Youth: We need to make Sacramento more youth-friendly, and I believe SN&R can play an important role in making that happen. Our Jammies shows, which feature high-school musicians playing a classical show at UC Davis’ Mondavi Center and a contemporary show at the Crest Theatre, have been extremely successful. We are working very hard to bring more exposure to these young musicians, as well as providing more places for them to perform.
On the contemporary side, SN&R has held our all-ages Jammies show for the past seven years. What we need is for other organizations, such as community-based or faith-based organizations, to follow the example of the Family Christian Center that set up Club Retro, an all-ages live-music venue.
Imagine if there were eight or 10 places around the region where it was safe for teenagers to listen to live music every weekend. Just imagine how many kids we could provide with an alternative to drugs and gangs. And imagine what it would do to our music scene. We at SN&R would love to both support and provide coverage for the all-ages venues for that music to be performed.
Faith: Since 9/11, I have been very active within the faith community. SN&R orchestrated an interfaith event, A Call for Unity, and we’ve established a religious section in our pages. I personally have attended more than 100 different services of all faith denominations in Sacramento.

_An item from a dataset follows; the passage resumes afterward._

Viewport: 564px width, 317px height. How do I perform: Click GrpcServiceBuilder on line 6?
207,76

I’ve been very impressed with the quality of people leading these organizations, the messages they’re spreading and how much they are doing not only for their members, but for the community at large. Now this begs the larger question: As people continue to search for meaning in their lives, how can we at SN&R bring the insight of different ministers, pastors, rabbis, imams, reverends and various other spiritual leaders into our paper? And how can we bring different religious organizations together?
I’m very encouraged about trying to expand this area in the paper, and I also think perhaps we can create a place where readers can find out about these organizations. The end result would be enriching for Sacramento as a whole, because as exciting as it is to see how much the faith groups are currently doing, it’s even more moving to visualize a situation where they could do more.

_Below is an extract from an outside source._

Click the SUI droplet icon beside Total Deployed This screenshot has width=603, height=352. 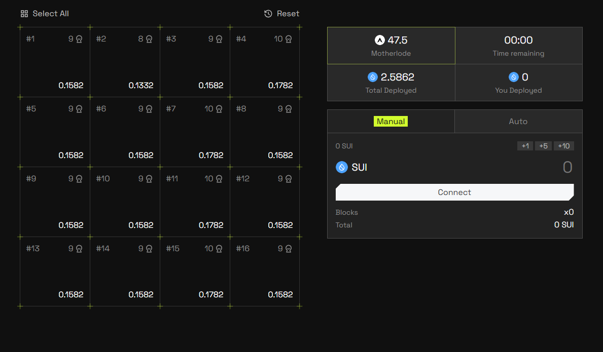[x=373, y=77]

Health care: American health care is in a crisis. Costs are spiraling out of control, much of the care is misallocated and many people do not even have basic health coverage. While the government can and should play a major role in solving the health-care crisis, we as a community have to be involved in the solution. To do that, we need to have improved community dialogue on this subject—a discussion that involves difficult topics, such as end-of-life decisions and the actual costs, risks and benefits of treatments. Also, we need to take a frank look at other systems. I believe that the SN&R of the future will become a natural place for this community health-care dialogue.

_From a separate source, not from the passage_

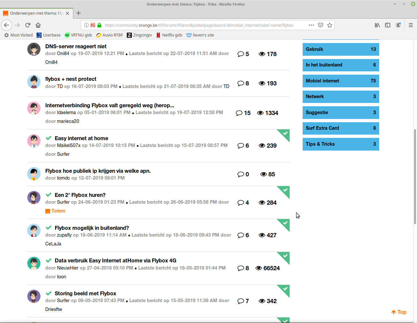Screen dimensions: 417x323
Task: Open the 'DNS-server reageert niet' topic
Action: point(76,46)
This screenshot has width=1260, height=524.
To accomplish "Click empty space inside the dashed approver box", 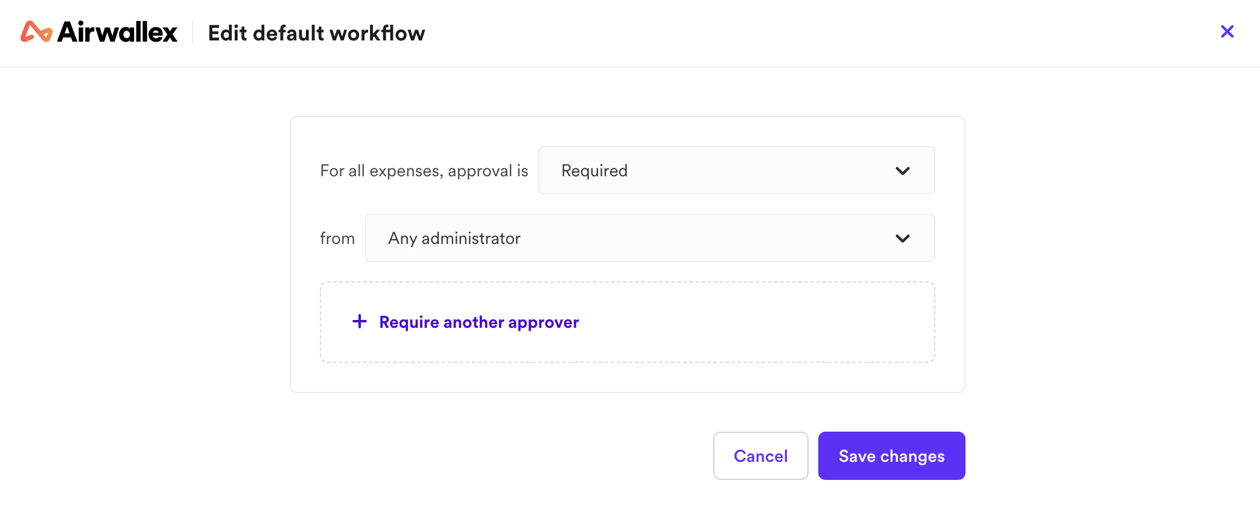I will (x=754, y=322).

My sense is that 2009 is going to be a transformational year. Similar to Andrew Jackson’s election in 1828, Abraham Lincoln’s election in 1860 and Franklin Roosevelt’s election in 1932, last year, we saw the election of an inspirational leader devoted to change. In a short time, we’ve experienced the inauguration of President Barack Obama, the collapse of the economy, the shock of bank-executive bonuses and an increased interest in the environmental movement—all of these leading to a transformation of America. In essence, we have the opportunity to become less focused on those with the most toys and more focused on figuring out how to fix the world we so badly screwed up.
Looking back over the past 20 years makes me proud. But I’m also excited about what we can do in Sacramento over the next 20 years. I speak for all of us at SN&R when I promise that we will do everything we can to be worthy of your ongoing support.